Peki, nerde hata yapıyoruz?

Bir defa çocuğun her istediğini yapmakla ona karşı görevlerimiz bitmiyor. Çocukların terbiyesi ve eğitimi için gereken özeni göstermeliyiz. Ona lazım olan mesleki eğitimin yanında ahlakî terbiyeyi de vermek zorundayız. Büyüklere saygıyı, insanlara karşı merhametli ve hoşgörülü olmayı, birbirimizin haklarına riayet etmeyi, adab-ı muaşereti, vatan ve millet sevgisini, milleti bir harç gibi bir arada tutan maddi ve manevi kültür değerlerini, sanatı, edebiyatı öğretmeliyiz. Dilimizi, güzel Türkçemizi en güzel şekilde kullanmayı öğretmeliyiz. Her akşam çocuklarımızla sohbet etmeli, günlerinin nasıl geçtiğini sormalı, bir sıkıntıları olup olmadığını öğrenmeliyiz. Onların dertlerine elimizden geldiği kadar yardımcı olmalıyız. Hayatlarına müdahale etmek yerine, bize ihtiyaç duydukları zaman yanlarında olmalıyız. Çocuklarımıza yapamayacağımız, yerine getiremeyeceğimiz işler konusunda söz vermemeliyiz. Afakî vaatlerde bulunmak bizleri zor duruma düşürebilir. Onun için çocuklara söz verirken kendi imkân ve yeteneklerimizi göz önüne almak zorundayız. Yerine getirilemeyen her istek ve vaat, çocuklarda güven kaybına neden olur, anne ve baba onlar için bir model olmaktan çıkar, adeta değersizleşir. Çocukların doğru sözlü olması için onlara asla yalan söylemeliyiz. Kendimiz davranışımızla onlara örnek olmalıyız.
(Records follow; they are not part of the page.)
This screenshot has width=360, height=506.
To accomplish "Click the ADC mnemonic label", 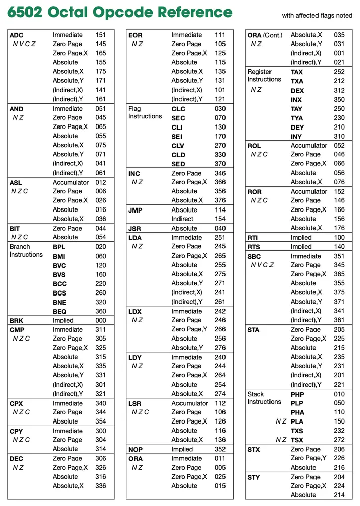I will [16, 35].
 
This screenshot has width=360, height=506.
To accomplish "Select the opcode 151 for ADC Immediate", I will [101, 35].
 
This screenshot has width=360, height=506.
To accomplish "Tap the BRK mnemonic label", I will [17, 321].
Çocuklarımızı sevdiği ve yeteneği olan işlere yönlendirmeliyiz. Onlara meslek seçimi konusunda baskı yapmamalıyız.

Bazen çevremizde geçen konuşmalarda hayret verici sözlere şahit oluyoruz: “Çocuğumun arkadaşımın annesi derslerden düşük not aldığı zaman onu azarlıyormuş. Hatta eve gelme diye tehdit ediyormuş!” gibi. Ben bu sözleri duyunca hayretler içinde kalıyorum.
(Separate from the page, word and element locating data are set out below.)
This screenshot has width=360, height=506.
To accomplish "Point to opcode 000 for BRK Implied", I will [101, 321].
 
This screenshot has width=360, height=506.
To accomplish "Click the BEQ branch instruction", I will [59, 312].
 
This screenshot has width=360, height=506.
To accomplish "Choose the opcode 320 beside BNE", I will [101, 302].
İnsanın ailesi, güvene bileceği huzur duyabileceği bir yuva, fırtınalı havalarda sığınabileceği bir liman olmalıdır. Ailesinden böyle bir tepki alan bir çocuk nereye gitsin, kime dayansın, kime güvensin?
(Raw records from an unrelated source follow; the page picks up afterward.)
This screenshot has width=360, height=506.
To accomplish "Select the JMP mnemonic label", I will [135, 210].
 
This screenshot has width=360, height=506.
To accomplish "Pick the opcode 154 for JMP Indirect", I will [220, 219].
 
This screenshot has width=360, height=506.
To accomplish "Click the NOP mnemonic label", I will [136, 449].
Ailede huzur bulamayan bir çocuk, mutluluğu mutlaka başka yerlerde arayacaktır. Bunlara geçici mutlukluları vaat edip, sonra hayatlarını perişan eden o kadar çok guruplar var ki. Ne de olsa çocuk. Büyük insanlar bile gözü gönlü kayıyor, akli melekelerini kaybediyorlar. Kötü niyetli kişiler, çocuklara önce zehri bal diye yutturuyorlar, sonra da kan kusturuyorlar

Anneler, babalar! Lütfen çocuklarımızın biz olmadığını, onları da farklı bir birey olduğunu kabul edelim. Çocuklarımız robot değildir, yarış atı da değildir. Onlara güç yetiremeyeceği yüklerin altına sokmayalım. Aksi halde en az yirmi sene uğraş verdiğimiz, yetiştirmeye çalıştığımız, gözümüzden bile sakınırım dediğimiz evlatlarımızı kendi elimizle mutsuz eder ve intiharın eşiğine kadar sürükleyebiliriz.

***

Bir kandil gecesini daha geride bıraktık. Gönül isterdi ki huşu içinde ibadetlerimizi yapalım, ellerimizi açıp boynumuzu büküp Rabbimize yalvaralım. Yaratıcımızın engin merhametine sığınarak hakkımız olmasa da yüzümüz tutmasa da günahlarımızın affı için gözyaşı dökelim, tövbe edelim. Gündelik meşguliyetler bazen insanın tüm gününü alıyor ve yorgun düşürüyor. Bu hay huy içinde akşamdan uykumuz geliyor ve onun sıcak kollarına teslim oluyoruz.

Her gün kandilmiş gibi yaşamalıyız. Günde en az beş vakit Rabbimizin huzuruna varmalı, bizi insan olarak yarattığı, akıl, beden ve ruh sağlığı verdiği için, bütün yaratıkları bize boyun eğdirdiği için sonsuz hamdüsenalar etmeliyiz.

Gündelik meşguliyetleri biraz azaltarak kendimize zaman ayırmalıyız. Ailemize, çocuklarımıza eşlerimizle yeterince vakit geçirmeliyiz. Reklam arası ibadet değil, ibadet arası işlerimizi düzenlemeliyiz. Yani önce namazımız kılıp ondan sonra diğer işlere bakmalıyız. Önce ahlakımızı güzelleştirip ondan sonra insanlara faydalı olma yollarını aramalıyız.

Geçmiş Miraç kandilinin tüm insanlığa hayırlara vesile olması dileğiyle!